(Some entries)
>>>>>
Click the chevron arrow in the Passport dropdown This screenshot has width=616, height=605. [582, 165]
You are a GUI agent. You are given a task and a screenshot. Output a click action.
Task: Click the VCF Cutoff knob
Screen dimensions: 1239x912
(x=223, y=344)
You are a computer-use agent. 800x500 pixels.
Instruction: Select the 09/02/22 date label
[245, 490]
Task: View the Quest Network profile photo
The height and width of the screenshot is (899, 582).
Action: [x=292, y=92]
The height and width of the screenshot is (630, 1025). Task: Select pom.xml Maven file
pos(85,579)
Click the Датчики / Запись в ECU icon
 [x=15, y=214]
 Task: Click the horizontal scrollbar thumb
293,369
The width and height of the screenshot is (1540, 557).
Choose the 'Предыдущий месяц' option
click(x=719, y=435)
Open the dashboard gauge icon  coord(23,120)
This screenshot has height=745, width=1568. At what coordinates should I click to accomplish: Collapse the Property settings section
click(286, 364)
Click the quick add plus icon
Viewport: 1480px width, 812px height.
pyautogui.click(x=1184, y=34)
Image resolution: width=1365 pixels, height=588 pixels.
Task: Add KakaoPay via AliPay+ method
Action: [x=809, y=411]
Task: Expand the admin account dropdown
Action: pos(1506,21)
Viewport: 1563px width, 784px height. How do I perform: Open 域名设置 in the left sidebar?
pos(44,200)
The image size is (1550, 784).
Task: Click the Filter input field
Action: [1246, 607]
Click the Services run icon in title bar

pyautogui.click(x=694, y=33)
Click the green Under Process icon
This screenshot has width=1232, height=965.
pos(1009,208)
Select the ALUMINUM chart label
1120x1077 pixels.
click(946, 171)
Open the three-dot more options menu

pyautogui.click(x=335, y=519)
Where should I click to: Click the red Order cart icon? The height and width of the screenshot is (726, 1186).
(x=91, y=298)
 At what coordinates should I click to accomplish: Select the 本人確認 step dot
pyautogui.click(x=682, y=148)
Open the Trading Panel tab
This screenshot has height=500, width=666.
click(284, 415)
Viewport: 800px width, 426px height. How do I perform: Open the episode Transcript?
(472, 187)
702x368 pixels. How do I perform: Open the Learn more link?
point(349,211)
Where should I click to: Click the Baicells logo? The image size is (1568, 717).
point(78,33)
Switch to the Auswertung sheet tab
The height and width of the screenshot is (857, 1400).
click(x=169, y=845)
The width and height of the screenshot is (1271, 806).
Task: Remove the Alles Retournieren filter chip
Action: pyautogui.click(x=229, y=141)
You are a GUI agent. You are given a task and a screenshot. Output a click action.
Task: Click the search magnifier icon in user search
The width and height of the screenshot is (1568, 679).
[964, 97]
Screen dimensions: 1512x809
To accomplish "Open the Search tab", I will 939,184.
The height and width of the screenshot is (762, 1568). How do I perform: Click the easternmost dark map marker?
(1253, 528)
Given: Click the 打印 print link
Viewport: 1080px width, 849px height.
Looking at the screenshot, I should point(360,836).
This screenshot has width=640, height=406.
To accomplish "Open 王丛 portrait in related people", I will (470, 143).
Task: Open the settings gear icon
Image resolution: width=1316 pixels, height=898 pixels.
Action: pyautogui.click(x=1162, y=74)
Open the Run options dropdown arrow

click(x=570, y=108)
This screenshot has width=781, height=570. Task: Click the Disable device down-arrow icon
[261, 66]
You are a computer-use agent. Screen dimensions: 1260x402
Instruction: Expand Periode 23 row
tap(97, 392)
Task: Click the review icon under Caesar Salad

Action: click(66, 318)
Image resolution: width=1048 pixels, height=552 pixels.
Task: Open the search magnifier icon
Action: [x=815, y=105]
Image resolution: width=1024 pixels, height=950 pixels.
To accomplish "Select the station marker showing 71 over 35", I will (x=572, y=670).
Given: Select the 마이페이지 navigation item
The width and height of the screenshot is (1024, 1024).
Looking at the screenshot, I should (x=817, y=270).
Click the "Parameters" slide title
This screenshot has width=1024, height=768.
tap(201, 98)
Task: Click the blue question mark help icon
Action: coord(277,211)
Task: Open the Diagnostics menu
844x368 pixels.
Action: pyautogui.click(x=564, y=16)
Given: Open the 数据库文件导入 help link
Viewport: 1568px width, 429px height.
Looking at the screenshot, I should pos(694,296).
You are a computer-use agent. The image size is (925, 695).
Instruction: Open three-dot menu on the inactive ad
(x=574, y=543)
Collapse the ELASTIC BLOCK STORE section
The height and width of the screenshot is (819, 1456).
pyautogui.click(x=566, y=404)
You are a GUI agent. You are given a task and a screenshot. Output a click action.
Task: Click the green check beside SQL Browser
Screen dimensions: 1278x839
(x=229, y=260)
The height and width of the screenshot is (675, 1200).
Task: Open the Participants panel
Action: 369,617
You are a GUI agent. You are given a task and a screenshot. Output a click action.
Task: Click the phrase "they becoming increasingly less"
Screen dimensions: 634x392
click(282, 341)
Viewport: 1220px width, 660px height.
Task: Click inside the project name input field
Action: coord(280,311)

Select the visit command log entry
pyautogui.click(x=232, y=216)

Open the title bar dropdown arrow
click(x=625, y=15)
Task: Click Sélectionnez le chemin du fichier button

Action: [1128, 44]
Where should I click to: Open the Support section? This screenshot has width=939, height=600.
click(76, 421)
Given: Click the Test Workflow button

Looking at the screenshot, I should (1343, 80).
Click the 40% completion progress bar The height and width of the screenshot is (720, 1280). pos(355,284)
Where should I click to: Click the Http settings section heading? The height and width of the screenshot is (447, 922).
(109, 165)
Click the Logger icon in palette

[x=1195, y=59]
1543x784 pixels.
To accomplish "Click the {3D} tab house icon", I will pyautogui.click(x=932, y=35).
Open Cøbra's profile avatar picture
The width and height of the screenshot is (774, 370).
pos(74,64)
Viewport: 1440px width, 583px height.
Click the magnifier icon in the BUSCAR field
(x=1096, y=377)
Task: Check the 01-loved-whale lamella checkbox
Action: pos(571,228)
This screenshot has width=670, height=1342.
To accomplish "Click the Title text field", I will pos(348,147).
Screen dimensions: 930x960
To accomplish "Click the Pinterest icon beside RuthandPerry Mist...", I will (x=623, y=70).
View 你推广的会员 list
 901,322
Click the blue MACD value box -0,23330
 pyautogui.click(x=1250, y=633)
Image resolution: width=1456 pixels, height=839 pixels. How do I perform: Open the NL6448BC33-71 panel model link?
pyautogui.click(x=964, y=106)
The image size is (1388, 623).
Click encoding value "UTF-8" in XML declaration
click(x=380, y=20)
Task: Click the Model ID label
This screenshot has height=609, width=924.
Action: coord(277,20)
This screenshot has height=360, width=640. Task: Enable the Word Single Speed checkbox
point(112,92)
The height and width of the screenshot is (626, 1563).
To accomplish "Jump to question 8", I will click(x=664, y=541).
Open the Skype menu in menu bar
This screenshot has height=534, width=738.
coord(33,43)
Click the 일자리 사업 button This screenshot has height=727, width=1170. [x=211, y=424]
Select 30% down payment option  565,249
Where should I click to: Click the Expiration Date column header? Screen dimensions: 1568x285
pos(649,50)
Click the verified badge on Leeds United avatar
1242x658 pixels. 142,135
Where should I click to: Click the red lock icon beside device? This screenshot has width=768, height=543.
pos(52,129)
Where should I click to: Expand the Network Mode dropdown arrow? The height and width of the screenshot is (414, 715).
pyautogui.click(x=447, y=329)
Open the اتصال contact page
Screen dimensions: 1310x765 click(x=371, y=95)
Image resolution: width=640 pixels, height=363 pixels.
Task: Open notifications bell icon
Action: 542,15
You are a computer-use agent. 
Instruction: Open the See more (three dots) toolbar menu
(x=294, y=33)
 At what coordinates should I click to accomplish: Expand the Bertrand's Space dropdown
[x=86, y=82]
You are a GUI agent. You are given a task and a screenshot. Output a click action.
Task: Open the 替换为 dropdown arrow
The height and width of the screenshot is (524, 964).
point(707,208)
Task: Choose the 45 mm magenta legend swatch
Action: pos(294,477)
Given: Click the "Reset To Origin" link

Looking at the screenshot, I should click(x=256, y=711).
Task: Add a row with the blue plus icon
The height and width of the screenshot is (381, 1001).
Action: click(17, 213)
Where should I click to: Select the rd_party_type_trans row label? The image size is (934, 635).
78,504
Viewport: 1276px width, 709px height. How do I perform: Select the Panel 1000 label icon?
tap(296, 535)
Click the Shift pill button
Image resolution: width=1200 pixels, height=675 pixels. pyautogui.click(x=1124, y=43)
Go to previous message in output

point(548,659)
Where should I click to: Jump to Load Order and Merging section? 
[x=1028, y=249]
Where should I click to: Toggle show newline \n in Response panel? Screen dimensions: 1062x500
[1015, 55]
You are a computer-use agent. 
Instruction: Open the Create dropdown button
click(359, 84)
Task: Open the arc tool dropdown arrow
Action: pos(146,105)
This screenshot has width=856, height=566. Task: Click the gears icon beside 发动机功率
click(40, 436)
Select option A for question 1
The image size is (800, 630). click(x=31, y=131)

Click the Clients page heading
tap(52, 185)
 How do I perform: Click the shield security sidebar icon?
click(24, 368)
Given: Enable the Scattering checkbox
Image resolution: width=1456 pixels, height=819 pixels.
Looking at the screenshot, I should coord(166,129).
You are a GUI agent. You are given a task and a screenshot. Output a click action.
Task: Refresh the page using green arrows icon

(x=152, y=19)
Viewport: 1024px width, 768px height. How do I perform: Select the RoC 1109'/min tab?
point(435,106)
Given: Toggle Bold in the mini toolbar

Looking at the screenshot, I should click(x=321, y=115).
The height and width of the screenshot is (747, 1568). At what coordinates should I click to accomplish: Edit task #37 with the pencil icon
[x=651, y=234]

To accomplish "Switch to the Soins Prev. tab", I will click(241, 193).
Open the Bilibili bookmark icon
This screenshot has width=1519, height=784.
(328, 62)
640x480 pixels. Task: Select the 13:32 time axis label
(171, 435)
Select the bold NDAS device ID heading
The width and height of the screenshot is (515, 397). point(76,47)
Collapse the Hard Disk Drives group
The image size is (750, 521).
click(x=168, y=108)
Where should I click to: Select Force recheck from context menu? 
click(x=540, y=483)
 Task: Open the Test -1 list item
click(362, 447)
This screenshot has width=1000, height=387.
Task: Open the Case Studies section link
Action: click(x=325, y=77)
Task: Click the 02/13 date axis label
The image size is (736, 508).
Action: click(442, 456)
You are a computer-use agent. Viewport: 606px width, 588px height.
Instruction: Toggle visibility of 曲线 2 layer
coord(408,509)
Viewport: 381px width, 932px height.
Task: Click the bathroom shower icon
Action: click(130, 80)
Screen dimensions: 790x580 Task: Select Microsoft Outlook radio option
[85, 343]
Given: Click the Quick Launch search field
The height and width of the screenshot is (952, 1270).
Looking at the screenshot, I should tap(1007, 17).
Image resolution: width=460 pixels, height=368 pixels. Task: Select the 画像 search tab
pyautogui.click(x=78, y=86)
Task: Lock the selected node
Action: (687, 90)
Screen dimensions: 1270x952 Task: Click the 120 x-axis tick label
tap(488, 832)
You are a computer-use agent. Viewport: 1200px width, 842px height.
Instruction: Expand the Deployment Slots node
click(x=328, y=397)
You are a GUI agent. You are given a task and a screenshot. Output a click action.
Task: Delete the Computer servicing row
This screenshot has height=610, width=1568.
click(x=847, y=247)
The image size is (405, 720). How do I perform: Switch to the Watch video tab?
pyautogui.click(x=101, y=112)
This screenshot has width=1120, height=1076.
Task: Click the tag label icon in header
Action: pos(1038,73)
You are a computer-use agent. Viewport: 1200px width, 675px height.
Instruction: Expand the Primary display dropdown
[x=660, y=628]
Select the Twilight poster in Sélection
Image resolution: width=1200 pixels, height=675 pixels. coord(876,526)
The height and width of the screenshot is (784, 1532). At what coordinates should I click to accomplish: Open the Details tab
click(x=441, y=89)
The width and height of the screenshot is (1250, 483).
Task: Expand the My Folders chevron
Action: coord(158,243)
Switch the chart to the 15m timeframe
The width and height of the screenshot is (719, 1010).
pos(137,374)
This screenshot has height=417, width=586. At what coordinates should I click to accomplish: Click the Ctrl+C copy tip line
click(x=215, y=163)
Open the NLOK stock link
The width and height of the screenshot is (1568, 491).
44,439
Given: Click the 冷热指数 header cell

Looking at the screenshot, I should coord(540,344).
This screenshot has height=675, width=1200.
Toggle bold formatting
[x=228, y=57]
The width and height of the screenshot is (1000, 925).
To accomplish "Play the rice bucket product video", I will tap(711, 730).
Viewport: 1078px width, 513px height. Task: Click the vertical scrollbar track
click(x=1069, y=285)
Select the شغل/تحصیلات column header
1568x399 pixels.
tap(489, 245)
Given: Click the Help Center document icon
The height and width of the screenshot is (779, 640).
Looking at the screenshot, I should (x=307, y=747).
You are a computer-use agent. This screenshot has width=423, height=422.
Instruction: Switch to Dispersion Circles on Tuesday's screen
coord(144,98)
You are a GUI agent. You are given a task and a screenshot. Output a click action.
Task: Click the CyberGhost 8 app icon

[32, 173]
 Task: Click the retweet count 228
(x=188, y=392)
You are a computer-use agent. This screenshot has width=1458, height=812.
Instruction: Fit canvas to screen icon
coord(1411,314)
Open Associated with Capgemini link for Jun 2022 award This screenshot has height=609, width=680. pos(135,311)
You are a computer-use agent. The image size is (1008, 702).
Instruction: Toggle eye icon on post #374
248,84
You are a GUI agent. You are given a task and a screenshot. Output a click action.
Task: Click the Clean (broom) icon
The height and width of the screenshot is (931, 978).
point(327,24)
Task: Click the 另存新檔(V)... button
<<<<<
> Task details
Rewrite the entries as a numbered list with blank lines omitted, starting at the line containing "Task: Click Sélectionnez" and ending after the line containing "Click the 40%".

> Response
1. Task: Click Sélectionnez le chemin du fichier button
2. Action: [1128, 44]
3. Where should I click to: Open the Support section? This screenshot has width=939, height=600.
4. click(76, 421)
5. Given: Click the Test Workflow button
6. Looking at the screenshot, I should (1343, 80).
7. Click the 40% completion progress bar The height and width of the screenshot is (720, 1280). pos(355,284)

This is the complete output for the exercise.